The case Scafaria makes wouldn't seem so ludicrous if she didn't call attention both to its making and to her leads' particular excesses. Though Lopez's and Wu's characters are both single mothers early on, it quickly becomes clear that after '08 their turn to crime serves not their own children but mountains of other accessories, acquired in a gleefully freewheeling, hyper-capitalist lifestyle. Still quartered in the high-rises they took up in before the crash, the two bemoan their lack of funds before shopping sprees cut (much like most of the movie) akin to music videos; after each con, they celebrate their winnings.

When they find just how well crime pays, their flexes are basically macho ("I was CFO of my own fuckin' corporation") in a manner evoking the brokers they live off of — and like any executives seeking growth, its pursuit justifies the recruitment of a host of new accomplices, not all of them reliable. A late scene of a Christmas party in Ramona's palatial condo looks more like a commercial for Hallmark or JC Penney than a scene from any movie you'd want to sit down for, with the women toasting, dancing, and opening pricey gifts. If memory serves, there's even a dog — it's positively numbing in its grasps at sweetness.

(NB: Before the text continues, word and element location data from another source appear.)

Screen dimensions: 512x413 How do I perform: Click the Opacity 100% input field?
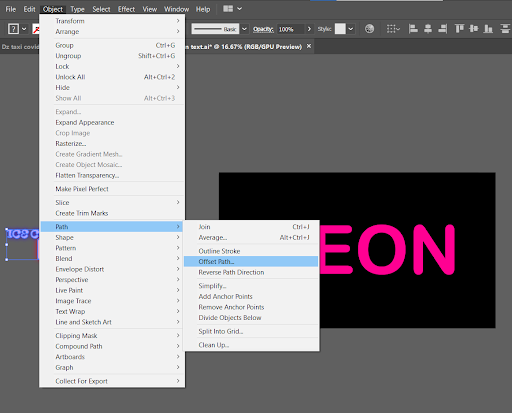click(x=291, y=29)
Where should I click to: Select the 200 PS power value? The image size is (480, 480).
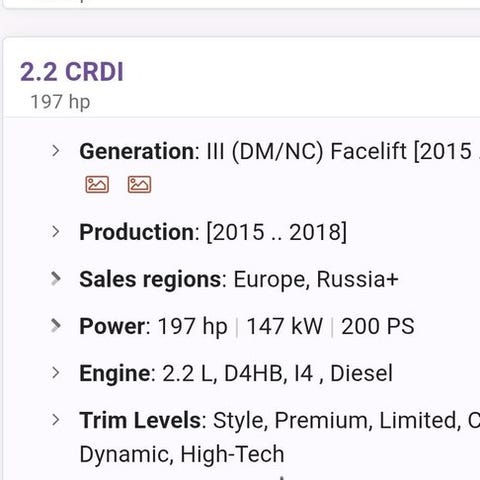pos(378,326)
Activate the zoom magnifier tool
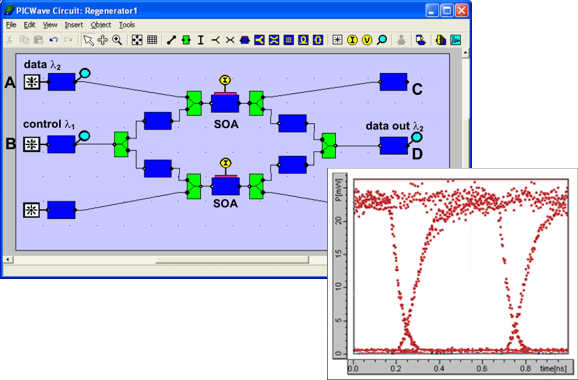 [117, 40]
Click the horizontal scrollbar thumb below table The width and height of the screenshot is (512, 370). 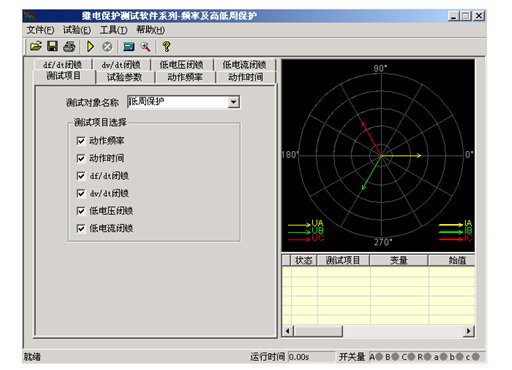(x=318, y=331)
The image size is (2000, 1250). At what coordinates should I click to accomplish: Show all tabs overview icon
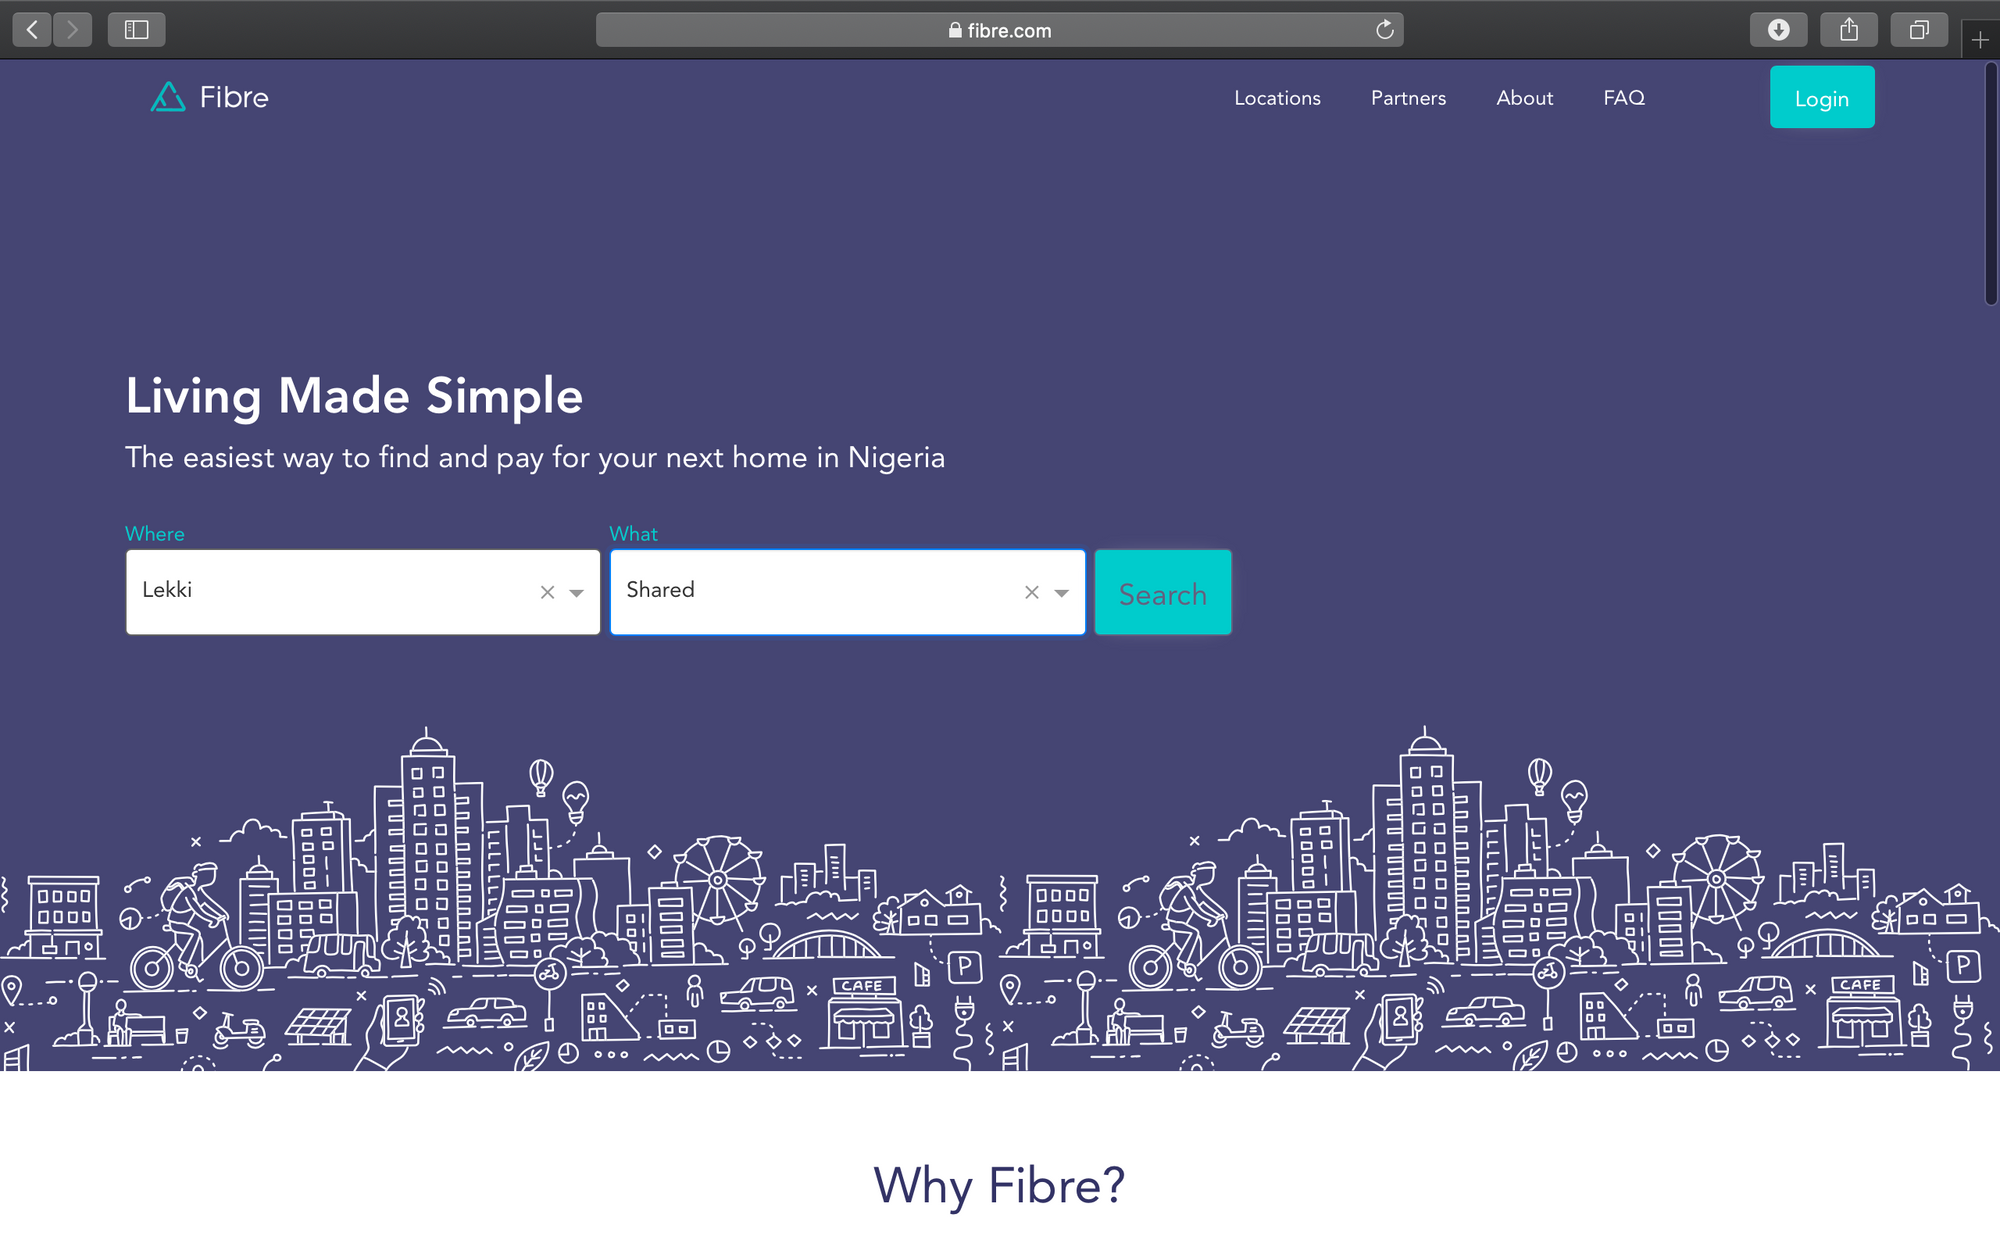click(1918, 30)
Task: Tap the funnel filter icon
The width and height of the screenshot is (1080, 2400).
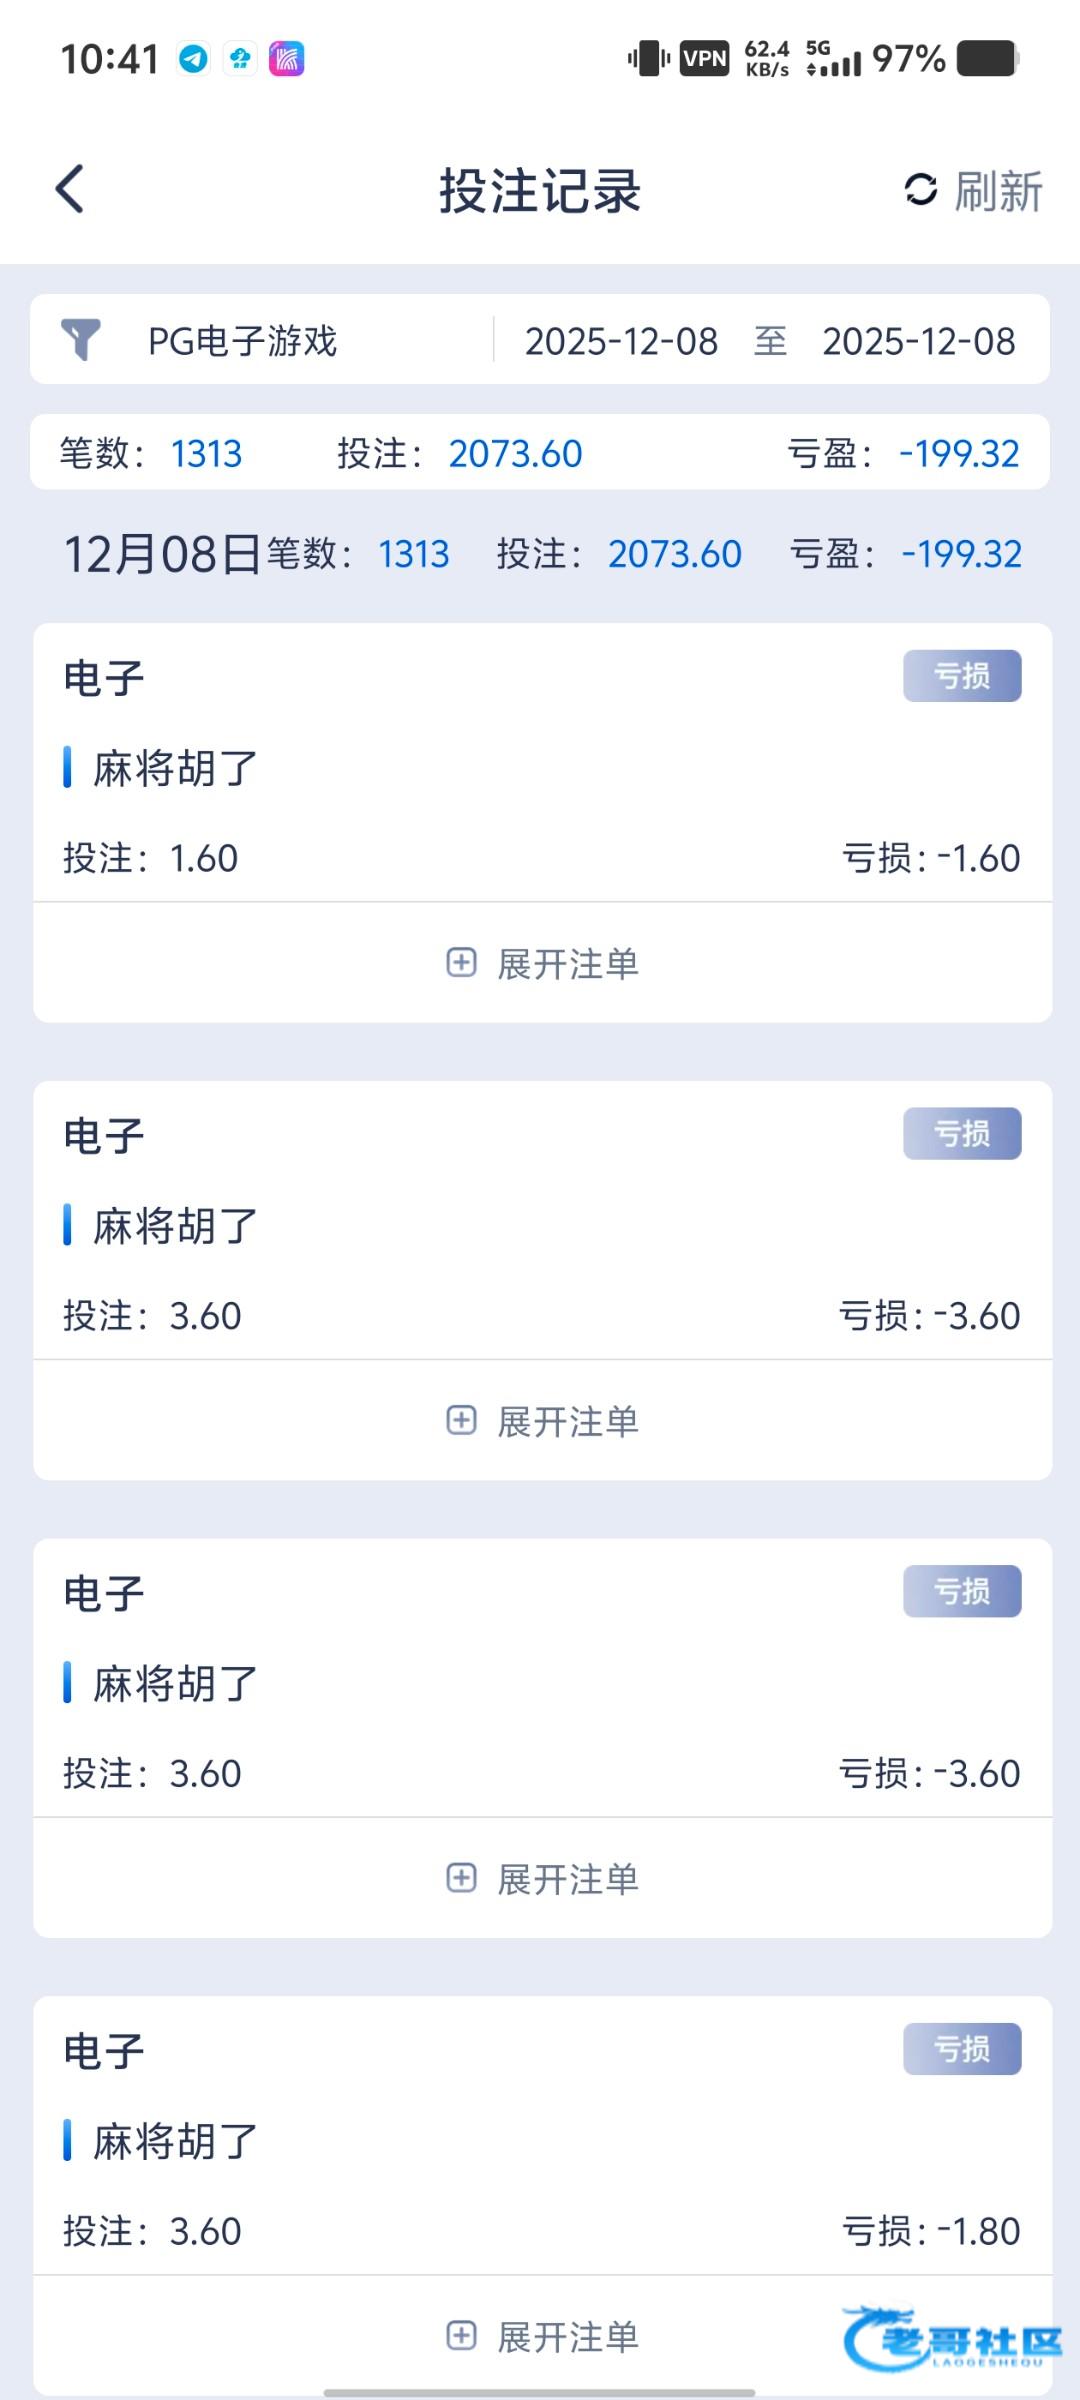Action: [x=81, y=340]
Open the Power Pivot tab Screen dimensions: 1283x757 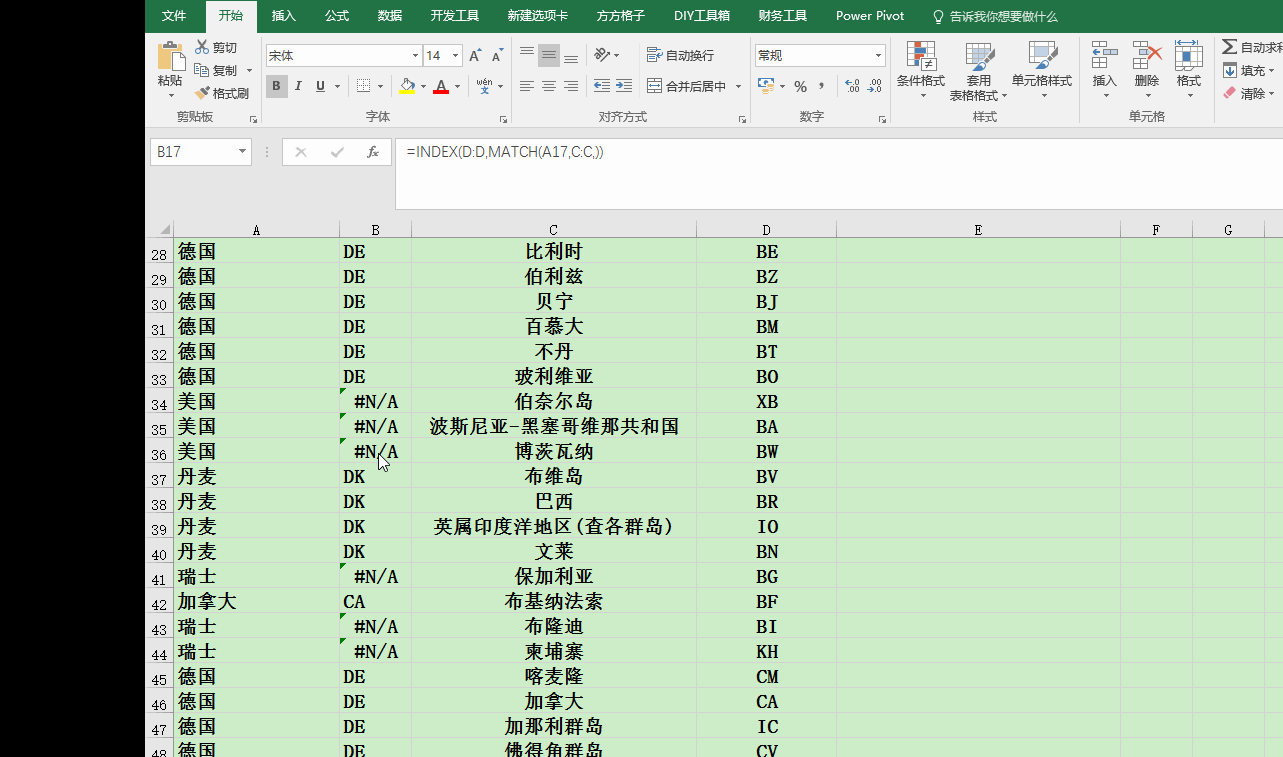869,16
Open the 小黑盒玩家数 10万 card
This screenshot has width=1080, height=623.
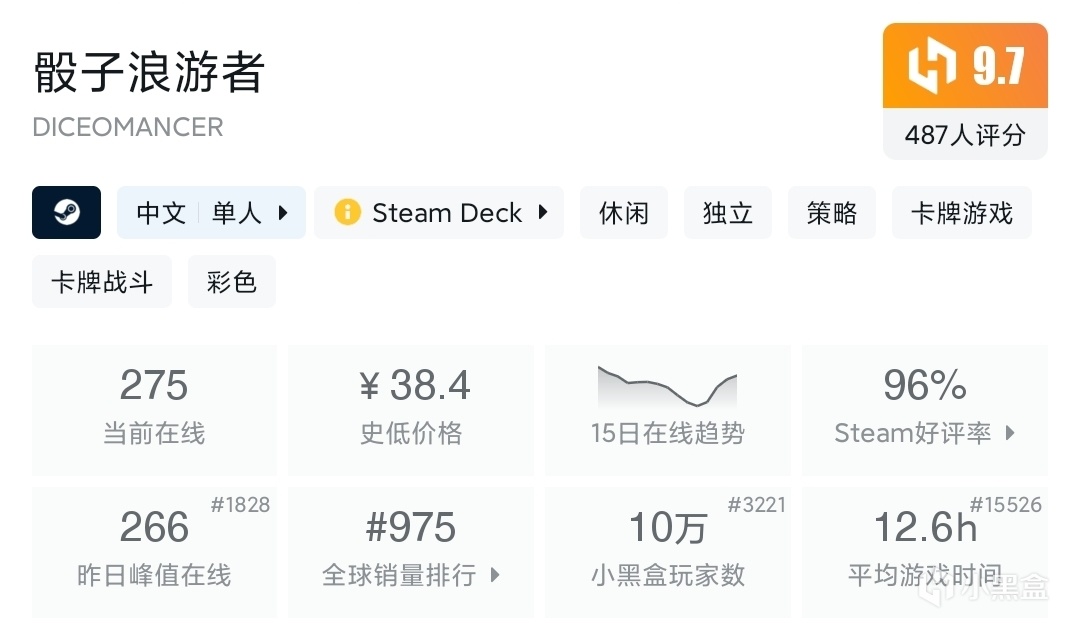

To be clear: the problem is not that these women's con is any worse than what the Wall Streeters they're exploiting have done to them, or to the rest of us, or — considering the drugging and robbing part — than what so many rotten frat boys do quite regularly. In fact, it's really quite a lot better. The trouble is that this same conclusion is something most viewers could draw out, but Scafaria's direction (perhaps at the whim of her producers) feels squeamish, striving to frame her real-life figures not just as relatively minor offenders but as morally upright. Time after time Scafaria fails to trust her audience, boldfacing connections and points that are simply obvious to most of us, going so far as to double back on the portrait of the characters we're given. It's a strange time in history to frame desperation to be rich as relatable or sympathetic. Greed stands more convincingly as an eternal, poisonously ubiquitous motivator, and one whose magnetism is never in doubt. If it's what these women want, then let's have them chase it wherever it takes them. It's a desire, like lust, that needs no explanation — it's better to simply show it and let us watch.